“Complex data privacy regulations lead companies to be either too careful, or break regulations”

23/04/2021 – Written by ThryveThryve in Interview – 5 mins read

Getting data privacy and security regulations right is essential for all digital health applications. Complex regulations, unexpected pitfalls, and extensive bureaucracy have forced many digital health products and initiatives to pause. But ultimately, high data privacy and security standards are essential to reach high acceptance not only by payers and regulators but most importantly also by patients.

We have talked to JOVAN STEVOVIC, co-founder and CEO of CHINO.IO, a company that combines legal expertise and a modular data platform for data handling and storage of digital health applications.


You advise startups and corporates working on data privacy and security in healthcare for many years. What are the biggest pitfalls in compliance when building a digital health product?

There really are too many challenges to name them all. It depends on where and how you plan to operate your product or service. But they all have these three initial questions in common:

What can I do with health data?”, “Am I compliant enough?” and “Can I use provider/solution XYZ for my app?”.

We see both large and small companies struggling with fragmented and fast-evolving regulations and seeking guidance. This insecurity is a big issue: Companies tend to be either too careful and not reach their full potential, or do the wrong things and break compliance regulations.


The fall of the EU-US Privacy Shield in July 2020 has led to strong uncertainty among digital health providers. What must organizations do to ensure they stay compliant?

The safest choice for all healthcare stakeholders is to avoid relying on providers outside the EU. The Adequacy Decisions, which determine if a non-EU country has an adequate level of data protection, or methods like Standard Contractual Clauses, are not reliable contractual bases for building businesses in healthcare.

In 2020 we all learned that simply storing data in the EU is not sufficient anymore. Regulators now take into account the fact that a parent company from abroad can still access the data (e.g. to comply with national laws such as the US CLOUD Act).


Does this mean technology handling this data cannot be from the US?

Unfortunately, the answer is “it depends”. Factors can be the reimbursement scheme a company is targeting, specific regulations that services and products need to comply with, and the type of customers a business is targeting. Currently, it’s definitely not recommended to use a non-EU provider, and we are not sure when this is going to be solved or improved.

In addition, since there is a lot of misinformation on the topic, many healthcare stakeholders are adopting the safest approach, requiring their technology providers to deal only with EU providers, and in extreme cases to keep the data in a specific country (even though this is slowly disappearing).

As large cloud providers are mostly US-based, this is a real problem for companies, especially fast-scaling startups. However, for specific needs, there are great EU-based tech solutions, such as ours for compliant data storage or Thryve, which provides a compliant solution for data from wearables.


Digital Therapeutics in Germany must comply with a special set of rules to be listed for universal reimbursement.

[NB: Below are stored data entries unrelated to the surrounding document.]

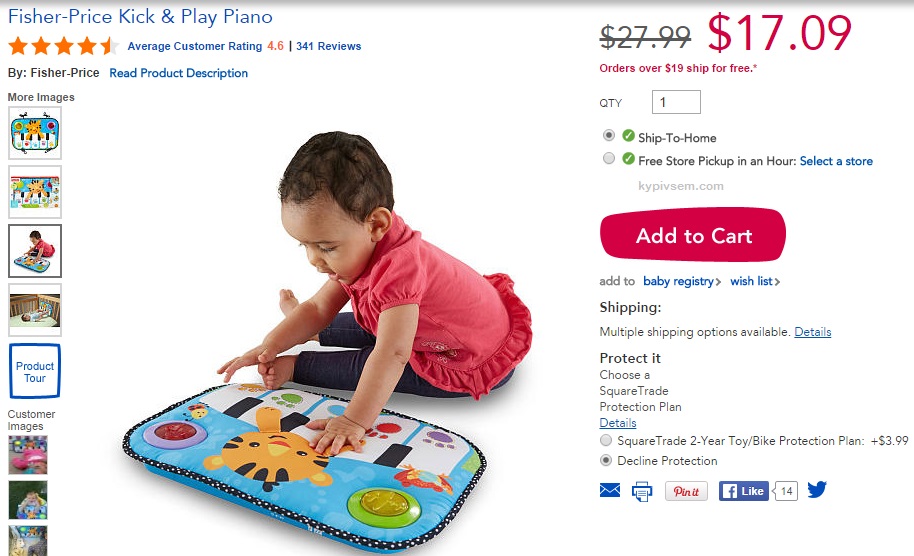The width and height of the screenshot is (914, 556).
Task: Like the product on Facebook
Action: tap(743, 491)
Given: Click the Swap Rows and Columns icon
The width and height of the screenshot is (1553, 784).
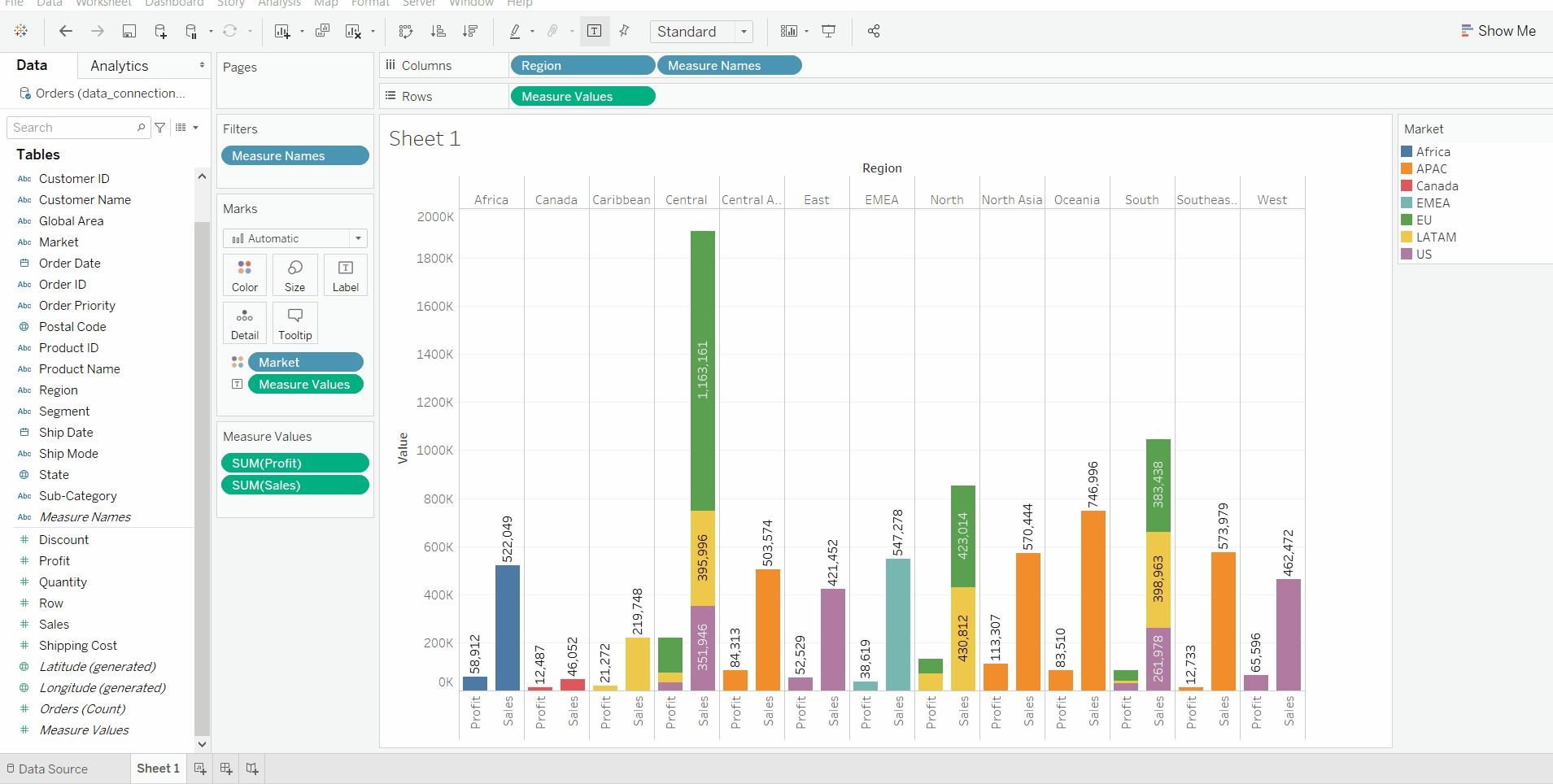Looking at the screenshot, I should [x=406, y=32].
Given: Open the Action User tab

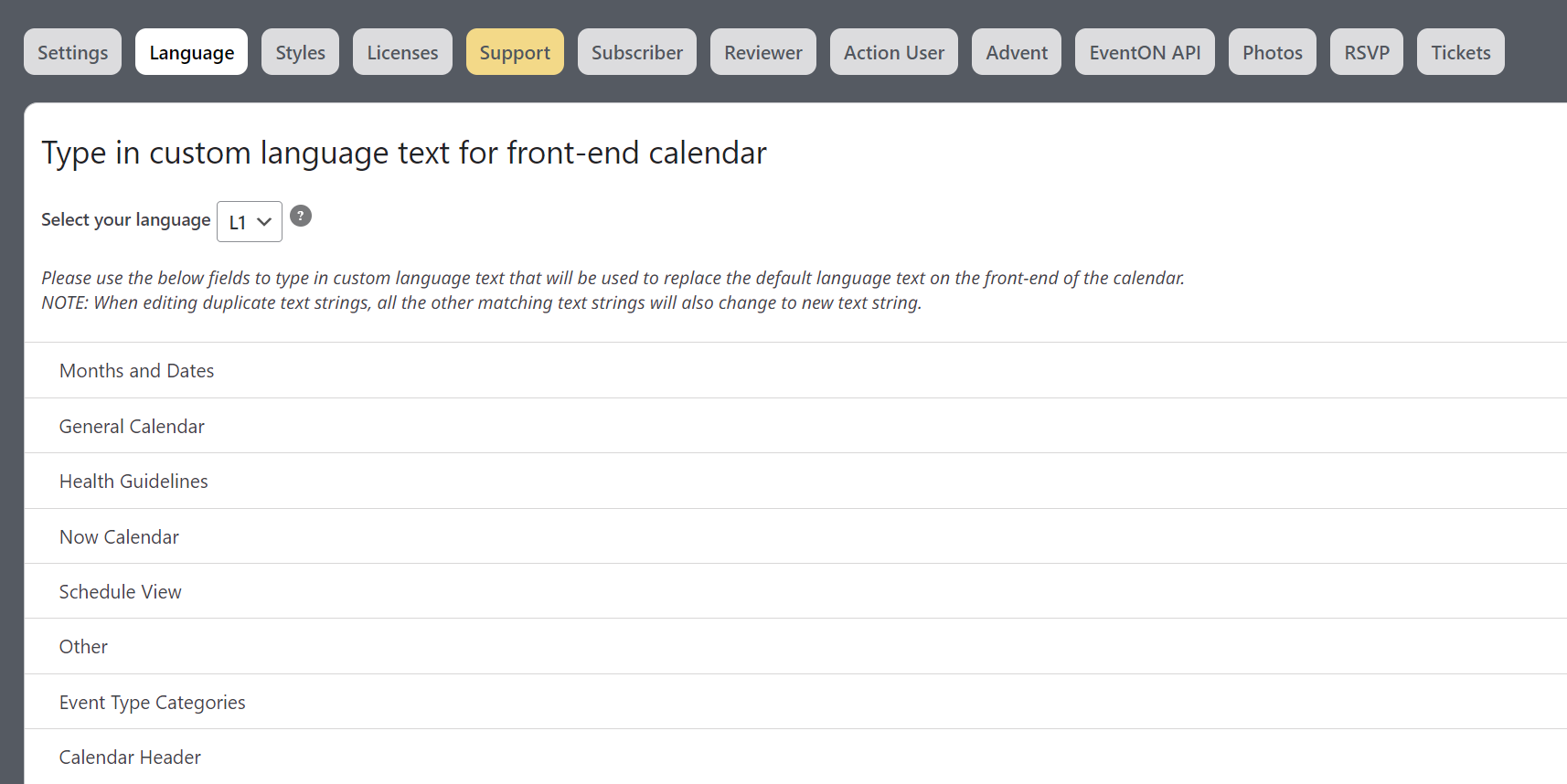Looking at the screenshot, I should click(x=894, y=52).
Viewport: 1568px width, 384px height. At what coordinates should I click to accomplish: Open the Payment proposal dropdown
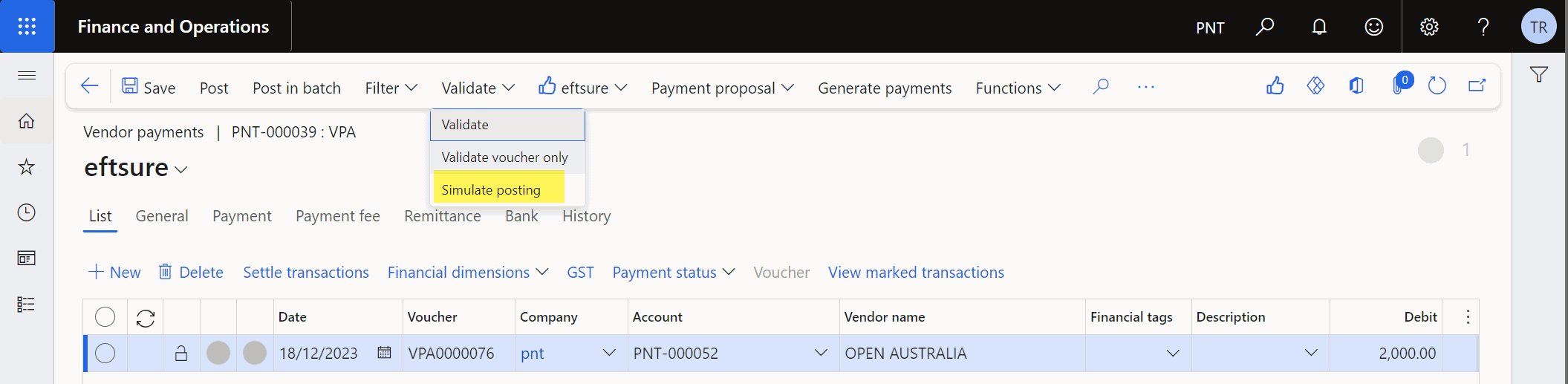click(723, 88)
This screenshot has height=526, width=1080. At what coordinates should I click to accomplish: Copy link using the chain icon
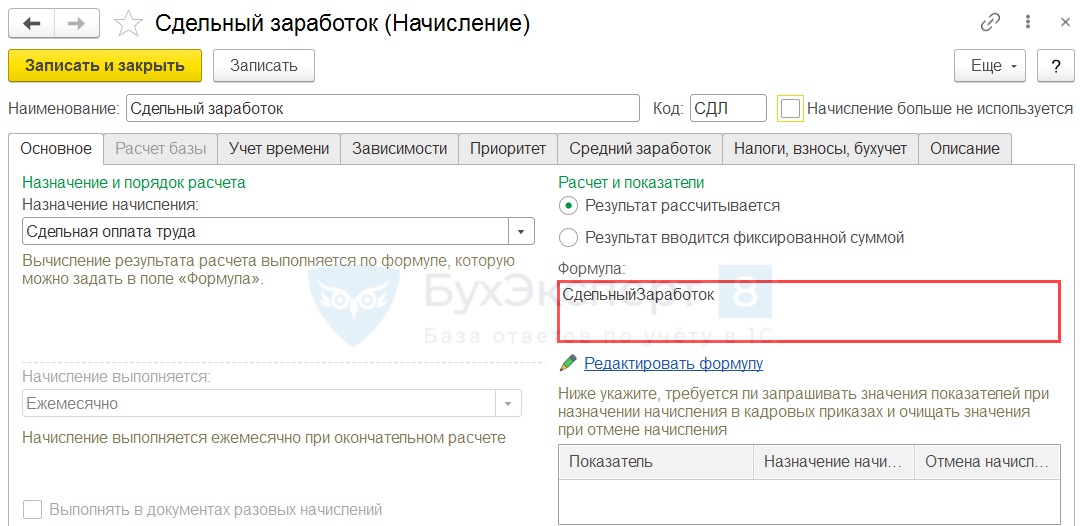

In November BfArM issued new guidance regarding data privacy and security. Does this provide more clarity for DiGA’s working with health-related data?

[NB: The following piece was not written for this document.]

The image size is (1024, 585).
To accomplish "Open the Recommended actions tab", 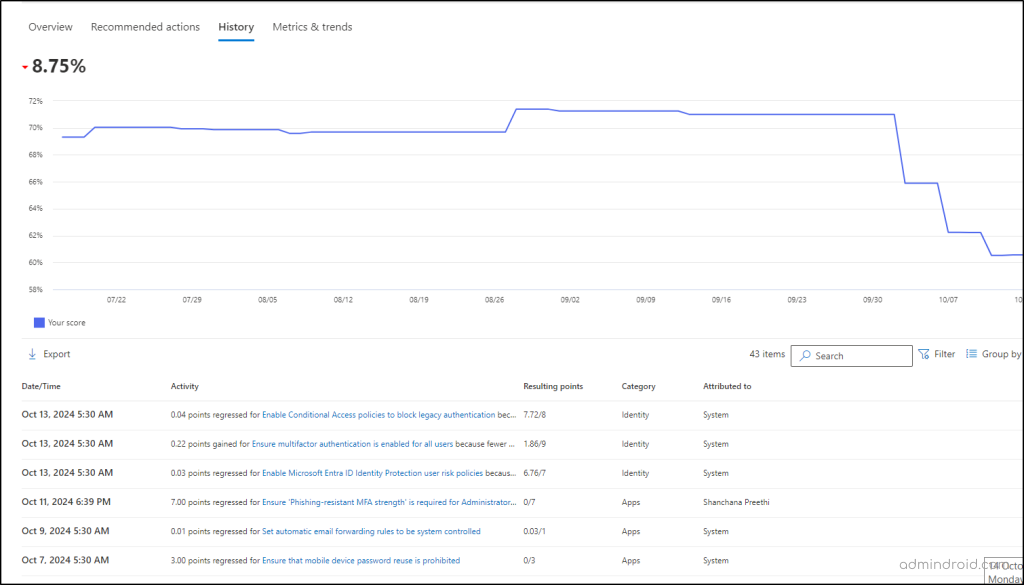I will pos(145,27).
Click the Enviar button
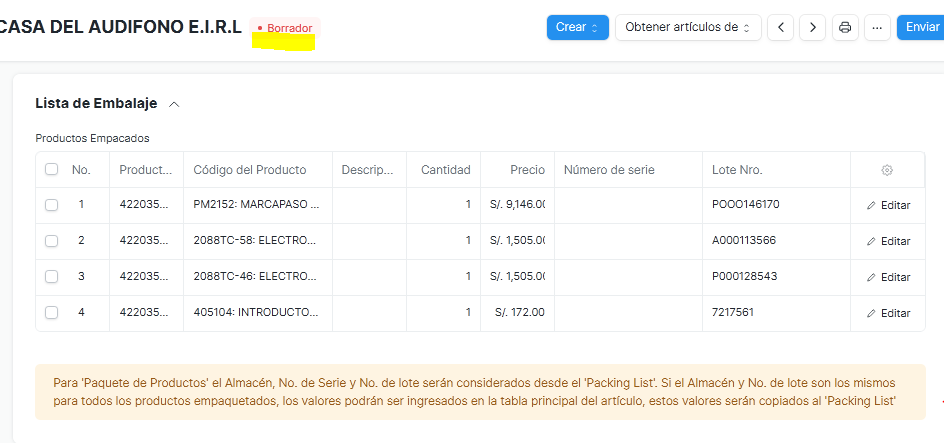The height and width of the screenshot is (443, 944). pos(921,27)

Yes, it clarifies that developers can’t use a US cloud provider to process health data. Note that processing means any form of collection, transfer, or simple storage. More recently, the EDPB made it clear it also covers accessing the data (e.g. just looking at it on screen).

Developers either need to encrypt the data (at a single record level) before storing them on a cloud provider, or to store health data on an EU service (which must also provide sufficient levels of encryption and security for health data). For example, this is something that we enable with Chino.io.

Likewise, you can still distribute the apps via the official app stores.


The modular data platform of Chino.io allows building compliant and secure services in a matter of days, not months. How does your platform help to cope with the jungle of changing regulations and standards? What is your secret?

Since 2015 we have been helping digital health companies to solve the tech and legal challenges that existing cloud solutions don’t solve. Our platform offers simple services to encrypt health data, manage user identity, manage consent, ensure immutable audit logging, and more.

In addition, we also help companies to understand their compliance needs, choose their providers carefully, integrate them correctly, and demonstrate compliance to their customers. That’s the most important aspect of any digital health business.

One recent case study is an Austrian company assisting with cardiovascular health problems, which switched from a US PaaS service to EU providers. This company now uses both Chino.io and Thryve to ensure that all data collection from devices, transfers, and storage are done in compliance with the DiGAV law.